Respostas ao coronel, por Sergio Saraiva

Prezado coronel Lee Abe, pelo acaso dessas folhas que vagam pelo ciberespaço, acabei tomando contato com sua carta contendo as indagações que lhe assaltaram a alma advindas com o assassinato brutal da vereadora Marielle Franco.

Respostas ao coronel, por Sergio Saraiva

Coronel, estou muito longe de ter as respostas para algo de tal grau de violência, duvido mesmo que alguém as tenha. Mas como sei o quanto é penoso um homem viver em dúvidas, tomo a inciativa de, com a tentativa de algumas respostas, buscar auxiliar a reduzir-lhe a angústia. Creio que o senhor faria o mesmo por mim.

Pois bem, o senhor começa sua carta aberta com a seguinte indagação: “por que o mundo inteiro respeita a polícia?”.

Coronel, independente da autoimagem que o senhor nutra de si próprio e da corporação a que pertence, julgo que involuntariamente o senhor fez uso de uma hipérbole. Uma figura de linguagem válida, mas que carrega dentro de si um exagero. O mundo está muito longe de na sua inteireza respeitar a polícia. Não que ela não o seja, mas acredito que em boa parte a polícia seja mais temida que respeitada, quando não odiada. E odiada porque temida e respeitada onde não é temida. Quanto os policiais têm de responsabilidade nisso, não sei. Mas, sem dúvida, a têm mais do que os que respeitam, temem ou odeiam a polícia.

A seguir, ainda no mesmo tema, o senhor questiona: ”por que o mundo inteiro precisa da polícia?”. 

Polícia para quem precisa de polícia.

Coronel, a existência da polícia é função direta do nosso processo civilizatório ainda deficiente e incompleto. Quando finalmente civilizarmo-nos por inteiro, a polícia deixará de ter razão de existir. Muitos já sonharam com essa sociedade e buscaram construí-la. Cristo foi um deles. Nada é fácil. Mesmo o Cristo teve problemas com a polícia de Roma e acabou sentenciado à morte.

A seguir, em determinado momento da sua carta, o senhor indaga em relação à morte de Marielle Franco: “por que tanta tentativa de transformar essa vereadora em mártir?”.

Coronel, isso já é bem mais fácil de responder: porque ela foi martirizada em razão da causa que defendia. E quem dá a vida pela causa é mártir dessa causa. O senhor como militar reverencia Tiradentes, pois não? Um mártir da nação executado em praça pública pela polícia portuguesa do Brasil colônia. Hoje, somos um país independente e o saudamos como herói da pátria.

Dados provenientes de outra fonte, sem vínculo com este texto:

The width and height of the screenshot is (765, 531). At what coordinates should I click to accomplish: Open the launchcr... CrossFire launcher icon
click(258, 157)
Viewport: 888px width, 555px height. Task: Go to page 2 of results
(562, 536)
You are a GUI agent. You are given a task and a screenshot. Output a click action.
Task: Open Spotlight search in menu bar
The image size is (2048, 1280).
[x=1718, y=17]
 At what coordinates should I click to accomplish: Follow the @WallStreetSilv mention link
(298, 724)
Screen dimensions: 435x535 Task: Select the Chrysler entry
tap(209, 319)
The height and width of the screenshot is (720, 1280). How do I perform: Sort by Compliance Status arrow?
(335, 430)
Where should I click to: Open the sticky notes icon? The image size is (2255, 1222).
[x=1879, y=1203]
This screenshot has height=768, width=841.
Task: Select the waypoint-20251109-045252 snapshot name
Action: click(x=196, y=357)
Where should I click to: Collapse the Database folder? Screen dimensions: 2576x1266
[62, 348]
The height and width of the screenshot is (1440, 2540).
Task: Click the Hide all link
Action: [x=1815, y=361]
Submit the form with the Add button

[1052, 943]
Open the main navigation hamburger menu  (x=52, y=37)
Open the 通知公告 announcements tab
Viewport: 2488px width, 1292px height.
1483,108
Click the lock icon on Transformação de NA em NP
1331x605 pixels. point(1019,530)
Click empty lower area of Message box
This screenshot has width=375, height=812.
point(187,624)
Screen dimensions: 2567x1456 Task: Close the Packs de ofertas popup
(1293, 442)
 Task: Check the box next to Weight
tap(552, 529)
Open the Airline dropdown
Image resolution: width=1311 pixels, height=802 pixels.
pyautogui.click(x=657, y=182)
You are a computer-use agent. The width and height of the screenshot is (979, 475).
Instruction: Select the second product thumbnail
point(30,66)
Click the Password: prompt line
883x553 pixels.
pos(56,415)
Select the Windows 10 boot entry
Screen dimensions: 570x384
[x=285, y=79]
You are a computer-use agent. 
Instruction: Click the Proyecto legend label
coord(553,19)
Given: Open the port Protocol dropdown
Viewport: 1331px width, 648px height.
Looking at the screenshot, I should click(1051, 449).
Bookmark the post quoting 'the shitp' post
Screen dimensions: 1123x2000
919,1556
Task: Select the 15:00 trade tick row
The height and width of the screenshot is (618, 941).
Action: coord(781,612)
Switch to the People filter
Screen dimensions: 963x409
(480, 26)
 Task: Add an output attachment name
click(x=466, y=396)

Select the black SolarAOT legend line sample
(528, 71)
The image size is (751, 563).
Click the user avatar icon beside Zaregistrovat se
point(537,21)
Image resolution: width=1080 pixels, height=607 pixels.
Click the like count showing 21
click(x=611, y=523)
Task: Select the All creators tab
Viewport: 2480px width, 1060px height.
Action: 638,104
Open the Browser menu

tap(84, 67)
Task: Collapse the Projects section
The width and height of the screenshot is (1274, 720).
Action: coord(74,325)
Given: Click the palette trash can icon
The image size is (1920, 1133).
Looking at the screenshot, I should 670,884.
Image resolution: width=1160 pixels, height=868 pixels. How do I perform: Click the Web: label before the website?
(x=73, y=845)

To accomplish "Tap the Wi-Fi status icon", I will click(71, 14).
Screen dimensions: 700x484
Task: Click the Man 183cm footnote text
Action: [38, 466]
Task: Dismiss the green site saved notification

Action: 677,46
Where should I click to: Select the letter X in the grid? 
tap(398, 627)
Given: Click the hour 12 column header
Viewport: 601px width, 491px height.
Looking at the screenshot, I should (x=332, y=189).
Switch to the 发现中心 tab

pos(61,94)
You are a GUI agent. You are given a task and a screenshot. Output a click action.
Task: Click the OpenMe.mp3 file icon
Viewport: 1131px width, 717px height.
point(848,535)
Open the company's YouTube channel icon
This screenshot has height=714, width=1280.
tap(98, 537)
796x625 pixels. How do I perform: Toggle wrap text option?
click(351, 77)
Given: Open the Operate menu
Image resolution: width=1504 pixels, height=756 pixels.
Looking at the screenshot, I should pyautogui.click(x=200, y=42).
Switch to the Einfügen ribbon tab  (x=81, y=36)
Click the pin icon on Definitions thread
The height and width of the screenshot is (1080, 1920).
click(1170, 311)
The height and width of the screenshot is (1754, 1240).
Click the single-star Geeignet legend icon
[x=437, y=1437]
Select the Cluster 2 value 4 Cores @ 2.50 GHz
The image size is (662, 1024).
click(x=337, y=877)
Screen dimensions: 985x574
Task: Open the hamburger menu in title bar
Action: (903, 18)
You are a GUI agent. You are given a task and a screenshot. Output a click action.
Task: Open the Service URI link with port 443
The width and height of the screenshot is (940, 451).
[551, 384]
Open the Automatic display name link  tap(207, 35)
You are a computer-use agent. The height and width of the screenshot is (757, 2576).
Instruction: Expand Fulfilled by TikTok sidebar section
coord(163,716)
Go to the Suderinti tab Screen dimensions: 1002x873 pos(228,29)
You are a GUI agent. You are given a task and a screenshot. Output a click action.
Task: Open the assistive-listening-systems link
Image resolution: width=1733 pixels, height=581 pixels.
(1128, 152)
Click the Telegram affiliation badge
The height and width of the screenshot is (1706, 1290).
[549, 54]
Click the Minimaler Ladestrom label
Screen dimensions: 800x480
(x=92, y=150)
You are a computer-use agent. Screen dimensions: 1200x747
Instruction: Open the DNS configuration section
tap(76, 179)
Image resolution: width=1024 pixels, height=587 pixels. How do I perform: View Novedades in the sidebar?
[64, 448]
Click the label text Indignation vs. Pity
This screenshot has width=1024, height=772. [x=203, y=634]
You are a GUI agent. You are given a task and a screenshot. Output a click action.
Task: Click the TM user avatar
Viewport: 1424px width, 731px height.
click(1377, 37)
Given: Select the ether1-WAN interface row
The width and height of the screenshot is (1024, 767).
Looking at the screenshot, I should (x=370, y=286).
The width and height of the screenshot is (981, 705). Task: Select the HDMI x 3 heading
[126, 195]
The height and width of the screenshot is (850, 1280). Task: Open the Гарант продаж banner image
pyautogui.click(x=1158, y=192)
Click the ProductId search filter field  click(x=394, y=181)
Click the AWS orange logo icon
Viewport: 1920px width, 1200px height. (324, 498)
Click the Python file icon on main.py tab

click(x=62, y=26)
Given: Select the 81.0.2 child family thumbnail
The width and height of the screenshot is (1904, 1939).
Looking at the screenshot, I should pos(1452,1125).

Quanto às outras indagações:

Ela representa o povo? Sim, vereadora democraticamente eleita; legítima representante do povo. O senhor preza a democracia e respeita seus resultados, por certo.

Que povo? O povo da cidade do Rio de Janeiro que a elegeu.

Qual segmento do povo? Parte da intelectualidade carioca, mas principalmente o povo das favelas, os negros e homossexuais – por quem Marielle fez sua opção preferencial.

Do cidadão de bem? Sem dúvida. Pobres, trabalhadores honestos e pagadores dos seus impostos. Aos pobres não é dada opção de ser diferente disso. O senhor, se acompanha o noticiário, já deve saber do banditismo que assola nossas classes mais abastadas. Não busque corruptos entre os eleitores de Marielle; os corruptos não votam em pessoas como ela.

Então o senhor se sai com: “a Polícia Militar, responsável pela morte de negros e pobres na ordem de 30% no país (segundo a vereadora) é morta por quem?”.

Não sei quem mata a polícia, coronel. Isso é função da própria polícia investigar e nos dizer.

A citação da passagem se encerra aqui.